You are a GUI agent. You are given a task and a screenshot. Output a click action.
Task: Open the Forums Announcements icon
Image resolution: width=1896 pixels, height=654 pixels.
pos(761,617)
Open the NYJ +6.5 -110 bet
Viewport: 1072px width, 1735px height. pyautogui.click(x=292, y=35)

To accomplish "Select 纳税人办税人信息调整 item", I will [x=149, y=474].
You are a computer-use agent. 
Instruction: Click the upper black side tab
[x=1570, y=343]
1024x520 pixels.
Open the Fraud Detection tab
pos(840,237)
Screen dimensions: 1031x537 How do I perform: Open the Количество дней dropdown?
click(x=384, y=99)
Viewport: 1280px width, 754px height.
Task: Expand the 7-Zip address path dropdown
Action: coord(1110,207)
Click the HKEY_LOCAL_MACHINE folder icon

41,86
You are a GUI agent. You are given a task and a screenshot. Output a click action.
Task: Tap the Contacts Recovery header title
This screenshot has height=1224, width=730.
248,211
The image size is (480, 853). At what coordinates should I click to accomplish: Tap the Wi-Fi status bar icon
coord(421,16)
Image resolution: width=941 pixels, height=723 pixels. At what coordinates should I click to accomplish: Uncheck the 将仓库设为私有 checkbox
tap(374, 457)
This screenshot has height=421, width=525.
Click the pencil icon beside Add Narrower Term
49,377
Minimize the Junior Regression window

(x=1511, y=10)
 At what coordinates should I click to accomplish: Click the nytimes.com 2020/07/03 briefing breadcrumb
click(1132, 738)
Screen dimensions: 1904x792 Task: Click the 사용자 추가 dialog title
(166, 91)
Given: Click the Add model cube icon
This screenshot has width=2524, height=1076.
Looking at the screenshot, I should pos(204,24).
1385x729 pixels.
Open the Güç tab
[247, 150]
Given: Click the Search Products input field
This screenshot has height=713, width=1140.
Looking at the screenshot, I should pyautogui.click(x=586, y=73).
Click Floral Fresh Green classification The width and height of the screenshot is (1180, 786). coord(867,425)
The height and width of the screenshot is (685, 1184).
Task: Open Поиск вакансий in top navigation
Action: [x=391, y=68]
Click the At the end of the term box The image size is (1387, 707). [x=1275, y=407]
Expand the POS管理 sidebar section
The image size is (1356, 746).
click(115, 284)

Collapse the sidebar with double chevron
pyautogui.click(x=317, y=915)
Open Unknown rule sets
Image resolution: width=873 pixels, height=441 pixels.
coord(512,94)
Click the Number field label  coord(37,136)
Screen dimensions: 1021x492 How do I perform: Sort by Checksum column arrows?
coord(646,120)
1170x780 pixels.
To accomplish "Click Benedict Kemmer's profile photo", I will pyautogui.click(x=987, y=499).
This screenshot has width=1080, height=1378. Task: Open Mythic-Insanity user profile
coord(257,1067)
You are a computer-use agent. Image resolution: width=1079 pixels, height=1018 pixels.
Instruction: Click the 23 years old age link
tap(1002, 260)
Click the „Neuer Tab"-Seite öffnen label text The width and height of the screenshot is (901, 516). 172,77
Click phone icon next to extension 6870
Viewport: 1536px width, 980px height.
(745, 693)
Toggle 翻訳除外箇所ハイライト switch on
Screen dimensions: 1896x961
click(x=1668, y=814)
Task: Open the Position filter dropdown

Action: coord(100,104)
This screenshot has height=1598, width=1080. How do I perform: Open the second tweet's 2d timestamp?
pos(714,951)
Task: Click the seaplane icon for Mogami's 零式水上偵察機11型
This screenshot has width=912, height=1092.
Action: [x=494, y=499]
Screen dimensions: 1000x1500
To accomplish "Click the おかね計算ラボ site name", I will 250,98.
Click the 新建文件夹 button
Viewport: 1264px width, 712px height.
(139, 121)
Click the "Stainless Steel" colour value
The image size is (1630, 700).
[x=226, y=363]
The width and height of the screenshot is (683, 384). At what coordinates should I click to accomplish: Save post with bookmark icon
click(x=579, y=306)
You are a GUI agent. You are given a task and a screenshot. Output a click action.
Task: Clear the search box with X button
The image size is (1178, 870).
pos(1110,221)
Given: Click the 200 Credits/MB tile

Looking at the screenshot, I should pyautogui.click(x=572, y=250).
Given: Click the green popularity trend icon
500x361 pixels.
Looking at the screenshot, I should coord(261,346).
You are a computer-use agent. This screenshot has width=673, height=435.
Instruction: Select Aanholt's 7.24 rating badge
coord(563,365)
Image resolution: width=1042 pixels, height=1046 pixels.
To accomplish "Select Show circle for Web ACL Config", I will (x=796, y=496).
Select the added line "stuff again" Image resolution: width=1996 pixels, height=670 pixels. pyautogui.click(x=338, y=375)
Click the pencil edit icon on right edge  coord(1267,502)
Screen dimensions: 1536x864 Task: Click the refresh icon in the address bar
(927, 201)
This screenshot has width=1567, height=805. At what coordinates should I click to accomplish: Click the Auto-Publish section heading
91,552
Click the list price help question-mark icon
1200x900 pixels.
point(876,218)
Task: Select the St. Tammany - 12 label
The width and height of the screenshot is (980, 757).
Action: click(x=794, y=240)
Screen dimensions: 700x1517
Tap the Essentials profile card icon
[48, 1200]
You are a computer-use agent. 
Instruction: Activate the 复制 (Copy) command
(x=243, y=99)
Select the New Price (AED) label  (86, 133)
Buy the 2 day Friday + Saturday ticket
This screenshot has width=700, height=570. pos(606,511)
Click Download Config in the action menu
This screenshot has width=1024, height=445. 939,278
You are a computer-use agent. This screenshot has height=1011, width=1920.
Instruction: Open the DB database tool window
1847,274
◇ ◇ ◇ ◇ ◇
Across all the records, find the lines containing the word "will" and reproduce each one.

▸ **Solution below**:
To accomplish "Select 纳税人办税人信息调整 item", I will [x=149, y=474].
To accomplish "Click Benedict Kemmer's profile photo", I will pyautogui.click(x=987, y=499).
To accomplish "Click the おかね計算ラボ site name", I will 250,98.
To accomplish "Select Show circle for Web ACL Config", I will (x=796, y=496).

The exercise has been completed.